In their final point, appellants argue that the evidence did not support a finding that termination of appellants’ parental rights was in the best interests of the children. The contention on this point is essentially based on the facts that during the period when the abuse and neglect of the children occurred, M. and J. were in distressed financial circumstances and that subsequently their pattern of life changed for the better. As the brief describes it, M. and J. “have obtained help and have become better people since the time the children were taken away from them.”
The cases indicate that whether the natural parents’ home environment presents a future danger to the children based on the proof of prior neglect or abuse and whether the childrens’ best interests are served by termination is a judgment to be made by the trial judge under subjective standards. D.G.N. v. S.M., supra; J.H.H. v. J.D., 662 S.W.2d 893, 897 (Mo.App.1983). In reaching that judgment, the court considers factors including the nature and extent of past abuse and neglect, the length of time parent and child have been separated and placement options. Whether an abusive parent has reformed is but one consideration and, of course, may be rejected by the trial judge as with any other evidence presented. In this case, with the record of abuse committed upon K.S. and D.S. continuously for a substantial period of time, this court cannot justify a finding that the trial judge erred in his determination that the childrens’ best interests were served by the judgment rendered. Applying a subjective standard, the trial judge was entitled to find that danger to the children remained in the environment of M. and J.’s home and that their best interests would not be served by returning them there.
The judgment terminating M.’s parental rights to K.S., D.S. and J.W. and J.’s parental rights to J.W., as well as the unap-pealed judgments terminating the parental rights of T.P. to K.S. and S.S.’s parental rights to D.S. are affirmed.
All concur.
. The cases as to the three children are consolidated and for purposes of this opinion will be considered as one case with a single judgment.
. All statutory references are to RSMo. Cum. Supp. 1984.
. Points are raised by appellants regarding the admissibility of the evidence presented from these witnesses. Those contentions are subsequently addressed in the opinion and rejected.

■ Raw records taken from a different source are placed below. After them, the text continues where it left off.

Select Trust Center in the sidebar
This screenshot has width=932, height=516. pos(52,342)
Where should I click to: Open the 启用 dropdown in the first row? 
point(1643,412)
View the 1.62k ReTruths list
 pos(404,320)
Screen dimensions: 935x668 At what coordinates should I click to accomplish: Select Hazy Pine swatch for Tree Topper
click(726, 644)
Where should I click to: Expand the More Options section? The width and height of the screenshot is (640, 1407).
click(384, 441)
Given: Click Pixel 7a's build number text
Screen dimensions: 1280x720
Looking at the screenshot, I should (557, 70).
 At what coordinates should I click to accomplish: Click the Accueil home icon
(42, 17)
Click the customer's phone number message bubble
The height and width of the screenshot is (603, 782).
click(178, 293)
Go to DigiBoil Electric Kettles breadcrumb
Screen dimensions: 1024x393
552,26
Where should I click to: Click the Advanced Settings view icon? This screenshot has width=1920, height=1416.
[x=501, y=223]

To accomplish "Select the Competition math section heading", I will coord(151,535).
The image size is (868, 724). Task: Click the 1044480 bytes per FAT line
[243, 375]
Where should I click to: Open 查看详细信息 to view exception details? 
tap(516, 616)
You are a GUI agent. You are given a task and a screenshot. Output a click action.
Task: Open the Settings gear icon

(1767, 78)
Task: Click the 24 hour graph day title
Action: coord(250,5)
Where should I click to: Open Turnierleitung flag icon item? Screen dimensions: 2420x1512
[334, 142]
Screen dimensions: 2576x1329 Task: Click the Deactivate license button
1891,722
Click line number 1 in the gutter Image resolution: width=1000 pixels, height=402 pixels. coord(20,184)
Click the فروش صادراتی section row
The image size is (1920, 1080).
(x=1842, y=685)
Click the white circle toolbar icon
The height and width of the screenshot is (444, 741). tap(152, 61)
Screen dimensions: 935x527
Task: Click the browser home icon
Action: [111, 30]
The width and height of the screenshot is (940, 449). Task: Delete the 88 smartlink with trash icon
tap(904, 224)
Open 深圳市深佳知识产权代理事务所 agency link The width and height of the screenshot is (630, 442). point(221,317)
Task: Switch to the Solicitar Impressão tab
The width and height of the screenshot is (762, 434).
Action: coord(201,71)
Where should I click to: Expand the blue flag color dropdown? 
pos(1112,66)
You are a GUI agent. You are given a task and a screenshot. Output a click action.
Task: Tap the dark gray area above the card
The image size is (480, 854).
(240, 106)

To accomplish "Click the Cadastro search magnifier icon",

. It is arguable that the belt and loop marks and scars could have been deemed to constitute serious injury under the provisions of § 211.447.-2(2)(e). There is no statutory definition distinguishing between physical injury as contemplated by § 211.447.2(2)(d) and serious injury under § 211.447.2(2)(e). Here, however, the court made no finding that serious injury resulted and quite apparently did not base judgment on that ground.
. The cases cited in D.G.N. v. S.M., supra do not so rule. In Re A.A., 533 S.W.2d 681 (Mo.App.1976) was a placement case, not a proceeding to terminate. Matter of C.W.B., 578 S.W.2d 610 (Mo.App.1979) also did not involve termination of parental rights but was a custody contest between the mother's husband and the maternal grandmother. In the only termination of rights case cited, In Interest of J.A.J., 652 S.W.2d 745 (Mo.App.1983), the evidence established death of a sibling and grave injury to another.